Sooty Solutions - Burnaby BC Consulting Company - Advising Business Managers on Security, Information Technology, Business Process Performance, & Best Practices
Sooty HomeContractors are BetterThe Sooty ApproachLong Range PlanningThe Sooty PartnersContact Us

Backups to Google Drive using Drive Sync Programming Project

This attempt is unreliable for large (2GB+) backups ... this webpage is an archive only.
See Google Drive Backups for a better approach.

This is beginners java/wscript programming project. The project consists of a script using 7-Zip to create a ZIP archive of disk path, a script the encrypts the archive in AES256 using openssl and copies the result to a working directory, and a Java program that manages Google Drive so it reliably uploads the archive to the cloud.

Backup Strategy

A good backup strategy has separate archives with related content. Copying all of C:\... will certainly be safe but it will include files you have no interest in saving: heaps of temporary files that applications create and rarely clean up, crash dumps, temporary downloads and caches, and that dreadful porn video your buddy sent you.

Segment your life using the file system. Put the pet pictures in one archive and separate from your financial records and legal documents. This means individual archives are smaller and restoring lost files is simpler and quicker. For a service like Drive separating your archives by function allows you to order them by importance. Backup the critical high turnover files frequently and only back up those that fit within the 15GB Google Drive 'free' limit.

Separate the more important stuff from the leaser. Note that "user friendly" operating systems like Windows and OS X discourage this. In your home you don't tuck your passport into the same shelf with old magazines. Your consumer OS will try to put both in the same Documents folder.

In each archive you should have the contents ordered by importance. An archive should be a groups of folders and use the folder name as a flag. Put really important things in a "0-folder" put junk in a "z-folder". If the backup aborts part way through the important stuff will get saved. If you run out of room discard the stuff at the bottom of the list and make the archive smaller.

Only back up things that cannot be replaced. Your kids pictures should be the top of the list it's own archive that should be at the top of that list of all archives. Put your brother-in-law's kids pictures in a different archive because a) they aren't your kids and b) if you lose them you can always get another copy from your brother-in-law (assuming he's backed up).
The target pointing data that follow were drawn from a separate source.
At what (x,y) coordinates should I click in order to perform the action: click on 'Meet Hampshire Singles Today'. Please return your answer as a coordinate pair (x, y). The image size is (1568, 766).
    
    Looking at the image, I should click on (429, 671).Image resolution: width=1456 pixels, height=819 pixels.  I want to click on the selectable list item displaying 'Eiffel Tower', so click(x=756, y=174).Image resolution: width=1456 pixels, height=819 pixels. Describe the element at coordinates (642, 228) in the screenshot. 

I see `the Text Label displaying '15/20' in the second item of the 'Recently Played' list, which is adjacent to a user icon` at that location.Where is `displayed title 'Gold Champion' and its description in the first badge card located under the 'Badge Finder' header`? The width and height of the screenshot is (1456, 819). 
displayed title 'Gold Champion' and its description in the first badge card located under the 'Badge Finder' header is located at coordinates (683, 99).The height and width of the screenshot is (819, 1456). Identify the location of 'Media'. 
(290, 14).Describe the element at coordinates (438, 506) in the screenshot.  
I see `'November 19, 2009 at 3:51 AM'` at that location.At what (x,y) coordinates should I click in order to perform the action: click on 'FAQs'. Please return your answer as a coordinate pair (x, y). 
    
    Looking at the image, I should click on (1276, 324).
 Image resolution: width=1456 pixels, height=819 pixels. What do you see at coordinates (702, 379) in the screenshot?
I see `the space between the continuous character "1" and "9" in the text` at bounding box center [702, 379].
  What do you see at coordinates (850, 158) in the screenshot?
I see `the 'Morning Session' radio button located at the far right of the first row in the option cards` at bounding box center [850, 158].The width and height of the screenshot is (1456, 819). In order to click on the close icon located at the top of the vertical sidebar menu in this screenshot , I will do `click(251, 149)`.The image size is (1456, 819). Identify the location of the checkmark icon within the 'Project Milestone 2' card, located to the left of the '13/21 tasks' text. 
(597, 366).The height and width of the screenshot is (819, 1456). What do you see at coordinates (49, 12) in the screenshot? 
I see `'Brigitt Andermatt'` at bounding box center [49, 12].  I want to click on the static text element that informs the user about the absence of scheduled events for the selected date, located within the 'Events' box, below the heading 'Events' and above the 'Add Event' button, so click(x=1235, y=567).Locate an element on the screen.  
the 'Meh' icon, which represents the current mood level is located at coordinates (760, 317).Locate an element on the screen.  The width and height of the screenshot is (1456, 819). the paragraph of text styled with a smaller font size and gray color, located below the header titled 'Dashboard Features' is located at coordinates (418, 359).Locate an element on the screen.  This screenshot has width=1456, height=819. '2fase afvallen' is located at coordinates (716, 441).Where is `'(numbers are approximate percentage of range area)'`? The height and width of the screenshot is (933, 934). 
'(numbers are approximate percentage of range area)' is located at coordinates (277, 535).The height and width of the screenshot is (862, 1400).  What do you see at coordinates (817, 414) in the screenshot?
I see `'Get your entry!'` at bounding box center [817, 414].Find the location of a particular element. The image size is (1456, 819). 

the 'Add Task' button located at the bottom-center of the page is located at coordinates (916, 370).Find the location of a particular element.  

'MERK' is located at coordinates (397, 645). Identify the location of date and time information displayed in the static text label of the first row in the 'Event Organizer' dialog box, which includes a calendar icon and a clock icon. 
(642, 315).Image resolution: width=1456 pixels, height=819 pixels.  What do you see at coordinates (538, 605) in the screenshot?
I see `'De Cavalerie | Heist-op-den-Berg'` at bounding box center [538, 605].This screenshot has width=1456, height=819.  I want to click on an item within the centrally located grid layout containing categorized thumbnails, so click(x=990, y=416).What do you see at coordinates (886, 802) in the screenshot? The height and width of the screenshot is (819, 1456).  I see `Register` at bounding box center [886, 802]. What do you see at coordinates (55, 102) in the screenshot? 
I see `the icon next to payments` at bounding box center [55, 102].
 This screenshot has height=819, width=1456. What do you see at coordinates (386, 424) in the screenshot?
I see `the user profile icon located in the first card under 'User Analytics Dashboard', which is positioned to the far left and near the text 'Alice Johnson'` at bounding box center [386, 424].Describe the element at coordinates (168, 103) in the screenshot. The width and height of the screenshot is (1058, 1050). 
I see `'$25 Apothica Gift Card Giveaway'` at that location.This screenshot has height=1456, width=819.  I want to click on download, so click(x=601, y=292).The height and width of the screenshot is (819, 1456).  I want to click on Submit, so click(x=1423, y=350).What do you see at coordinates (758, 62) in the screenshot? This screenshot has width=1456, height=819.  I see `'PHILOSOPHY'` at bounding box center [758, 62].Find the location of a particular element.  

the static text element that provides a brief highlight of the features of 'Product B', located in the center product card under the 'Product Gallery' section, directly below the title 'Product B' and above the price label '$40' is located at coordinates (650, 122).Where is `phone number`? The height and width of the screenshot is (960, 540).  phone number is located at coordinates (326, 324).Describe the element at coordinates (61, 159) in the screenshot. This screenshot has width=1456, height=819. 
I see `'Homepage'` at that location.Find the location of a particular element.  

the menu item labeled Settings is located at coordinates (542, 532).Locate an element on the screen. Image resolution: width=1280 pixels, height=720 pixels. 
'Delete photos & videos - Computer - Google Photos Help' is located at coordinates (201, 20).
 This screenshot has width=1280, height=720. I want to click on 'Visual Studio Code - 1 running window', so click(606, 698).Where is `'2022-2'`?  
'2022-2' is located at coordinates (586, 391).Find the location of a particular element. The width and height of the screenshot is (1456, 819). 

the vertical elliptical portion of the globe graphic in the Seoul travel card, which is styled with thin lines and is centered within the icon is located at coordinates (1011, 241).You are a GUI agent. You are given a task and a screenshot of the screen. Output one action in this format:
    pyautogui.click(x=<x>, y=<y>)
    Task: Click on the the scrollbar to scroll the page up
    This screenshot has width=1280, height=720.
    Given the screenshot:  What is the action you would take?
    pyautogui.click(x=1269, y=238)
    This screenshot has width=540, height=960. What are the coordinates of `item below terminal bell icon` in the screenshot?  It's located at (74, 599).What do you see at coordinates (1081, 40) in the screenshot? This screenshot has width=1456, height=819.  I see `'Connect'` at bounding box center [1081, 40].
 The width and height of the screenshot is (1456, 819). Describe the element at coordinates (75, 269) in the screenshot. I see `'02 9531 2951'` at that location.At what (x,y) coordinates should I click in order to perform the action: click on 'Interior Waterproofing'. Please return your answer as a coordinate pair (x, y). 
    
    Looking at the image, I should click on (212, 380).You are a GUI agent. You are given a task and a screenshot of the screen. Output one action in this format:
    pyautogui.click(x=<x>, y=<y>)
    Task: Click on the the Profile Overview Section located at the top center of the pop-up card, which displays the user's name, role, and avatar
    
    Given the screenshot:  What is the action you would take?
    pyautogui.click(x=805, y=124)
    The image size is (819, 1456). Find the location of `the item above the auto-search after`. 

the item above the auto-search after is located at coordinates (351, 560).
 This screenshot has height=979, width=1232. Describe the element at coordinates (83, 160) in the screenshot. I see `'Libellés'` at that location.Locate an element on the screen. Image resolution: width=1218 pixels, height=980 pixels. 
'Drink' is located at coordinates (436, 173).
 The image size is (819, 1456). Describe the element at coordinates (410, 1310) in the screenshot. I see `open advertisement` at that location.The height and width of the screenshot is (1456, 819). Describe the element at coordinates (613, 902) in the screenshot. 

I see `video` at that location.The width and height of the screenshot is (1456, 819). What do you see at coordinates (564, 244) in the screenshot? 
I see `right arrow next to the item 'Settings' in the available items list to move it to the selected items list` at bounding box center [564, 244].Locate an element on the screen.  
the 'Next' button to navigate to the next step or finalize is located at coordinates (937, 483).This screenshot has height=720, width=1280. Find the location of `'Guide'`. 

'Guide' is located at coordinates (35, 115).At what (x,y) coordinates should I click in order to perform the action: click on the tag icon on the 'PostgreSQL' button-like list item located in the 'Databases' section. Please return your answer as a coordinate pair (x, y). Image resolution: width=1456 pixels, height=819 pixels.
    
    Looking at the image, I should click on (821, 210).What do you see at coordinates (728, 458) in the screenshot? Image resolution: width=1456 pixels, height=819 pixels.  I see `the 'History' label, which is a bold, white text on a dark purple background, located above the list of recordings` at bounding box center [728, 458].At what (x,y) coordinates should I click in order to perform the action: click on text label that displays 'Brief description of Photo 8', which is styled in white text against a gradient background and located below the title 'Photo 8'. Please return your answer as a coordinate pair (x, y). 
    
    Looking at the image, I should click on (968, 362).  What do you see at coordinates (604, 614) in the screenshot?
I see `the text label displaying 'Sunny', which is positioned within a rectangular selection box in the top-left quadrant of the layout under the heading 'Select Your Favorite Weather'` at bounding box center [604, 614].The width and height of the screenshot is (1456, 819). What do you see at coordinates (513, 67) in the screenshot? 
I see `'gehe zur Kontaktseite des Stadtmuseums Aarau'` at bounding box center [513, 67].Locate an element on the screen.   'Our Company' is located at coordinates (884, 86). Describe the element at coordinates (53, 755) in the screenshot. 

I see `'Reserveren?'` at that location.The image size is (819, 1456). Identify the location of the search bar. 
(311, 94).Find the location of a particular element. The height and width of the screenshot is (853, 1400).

Only back up important stuff and you will never need more than the capacity you get for free (unless you are a developer/hardware hacker like me). Currently that's 15GB. Over time your life will get more data intensive but you can be certain over time the size of free storage will also grow. If today you really do need more than 15GB then Google will sell you 100GB for $1.99/month (about twice the cost of Amazon AWS) or 1000GB for $9.99/month (the same price as AWS).

Google Drive Reliability Problems

If you just dump files into Google Drive you will run into many frustrating problems. The message boards are full of posts by people who complain that Drive is unusable. The truth is Google should have this perfectly reliable by now but problems persist. A poorly swung hammer will often bend the nail...a nail gun is always true. The current version of Drive is more hammer than nail gun.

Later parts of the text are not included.